WHAT TO DO —
Return each line of the rows below that contains the string "should".
(PROVIDED INFORMATION begins)
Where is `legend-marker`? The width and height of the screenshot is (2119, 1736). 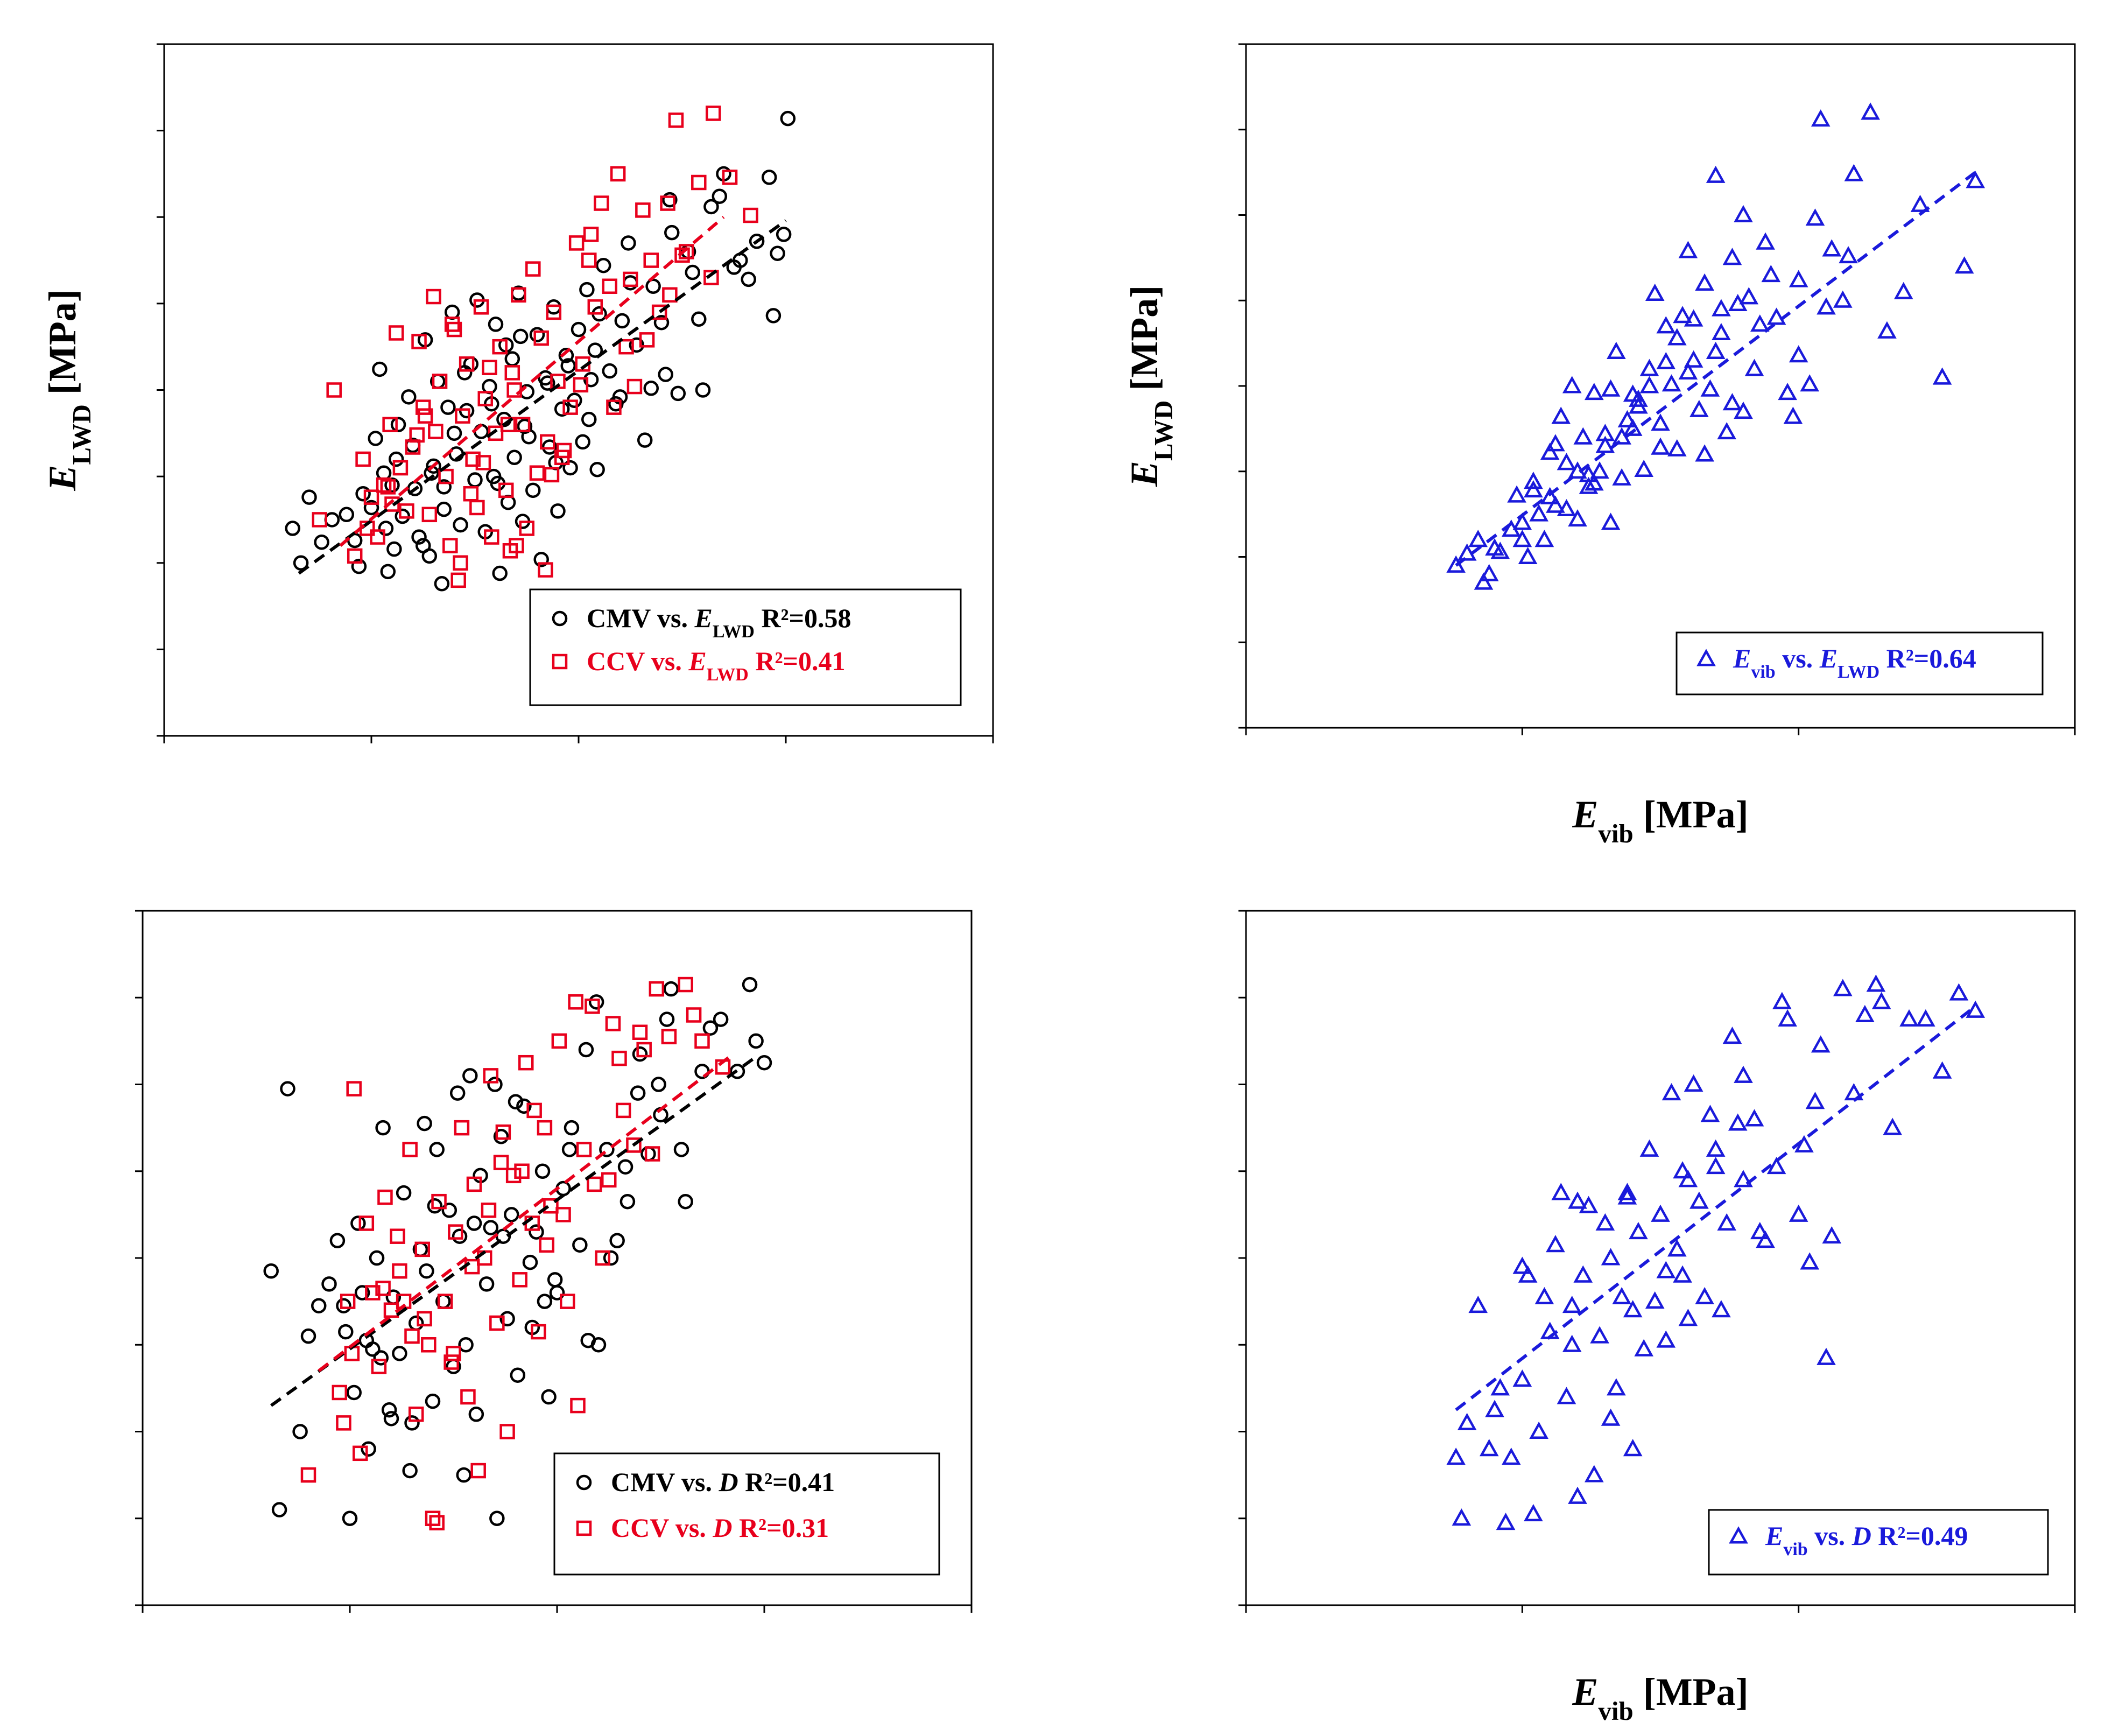
legend-marker is located at coordinates (584, 1482).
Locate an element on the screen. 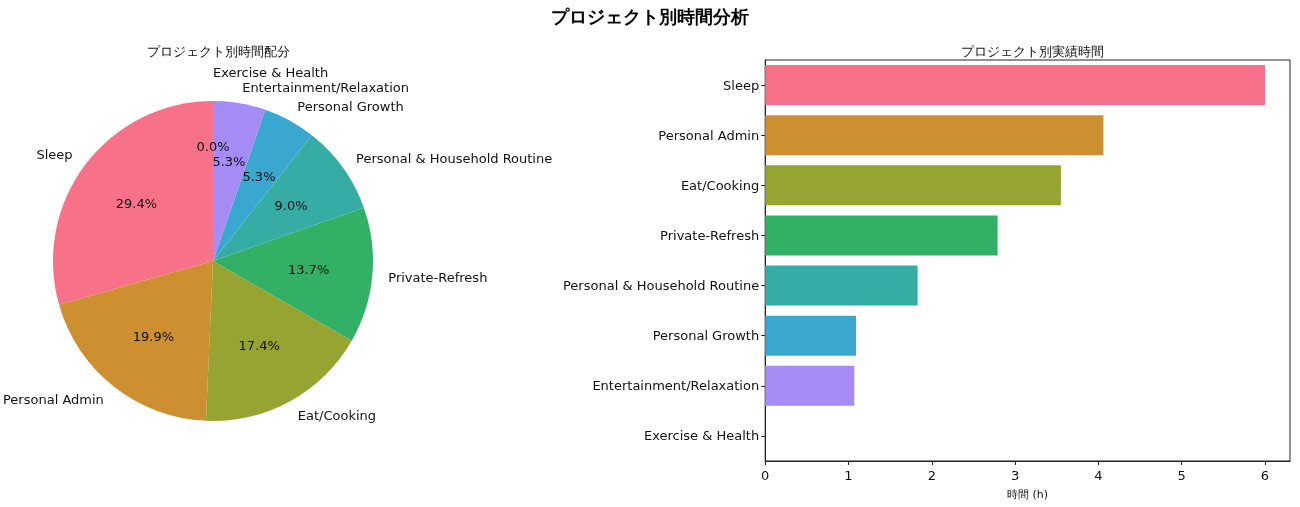  y-tick-label: Entertainment/Relaxation is located at coordinates (676, 386).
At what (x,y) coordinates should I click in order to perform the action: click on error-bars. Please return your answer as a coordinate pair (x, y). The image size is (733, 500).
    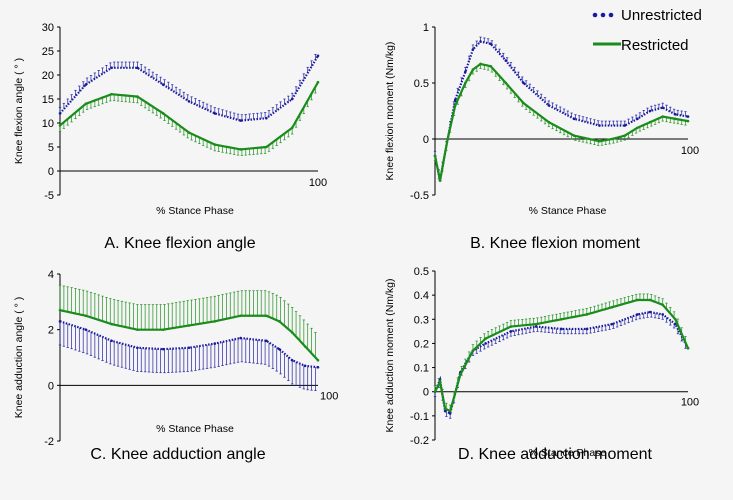
    Looking at the image, I should click on (560, 122).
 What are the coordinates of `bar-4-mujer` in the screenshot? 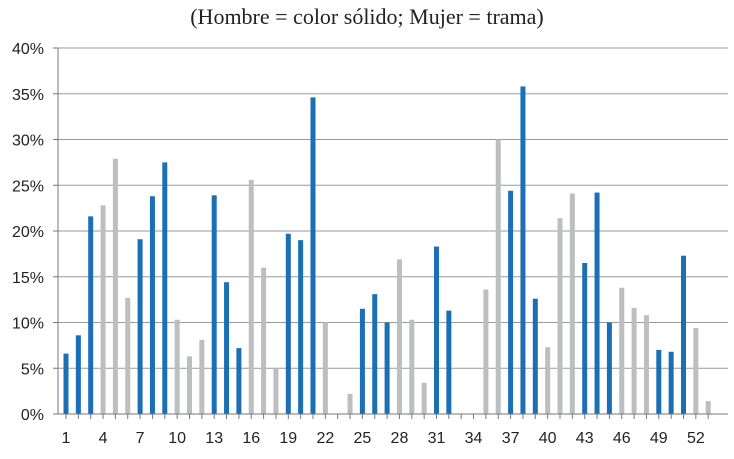 It's located at (103, 310).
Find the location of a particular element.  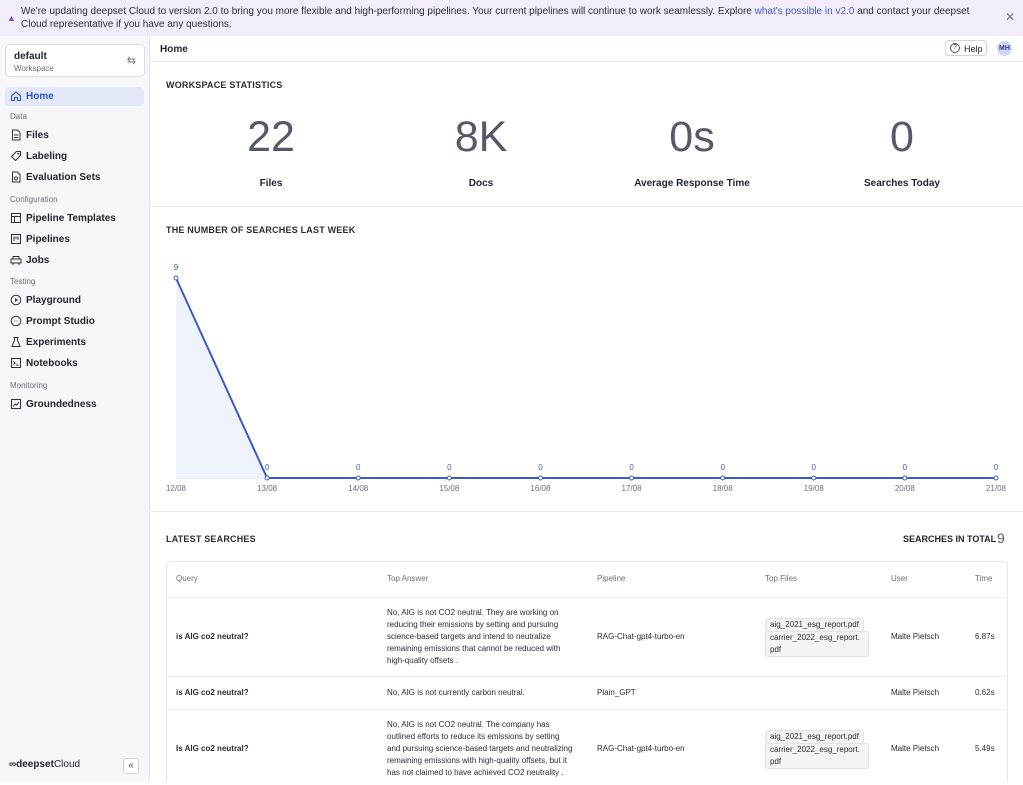

latest-searches-heading: LATEST SEARCHES is located at coordinates (211, 539).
(PROVIDED INFORMATION ends)
RESPONSE TO THE EXERCISE —
At what (x,y) coordinates should I click in order to perform the action: click on error-bars. Please return your answer as a coordinate pair (x, y). The image size is (733, 500).
    Looking at the image, I should click on (560, 122).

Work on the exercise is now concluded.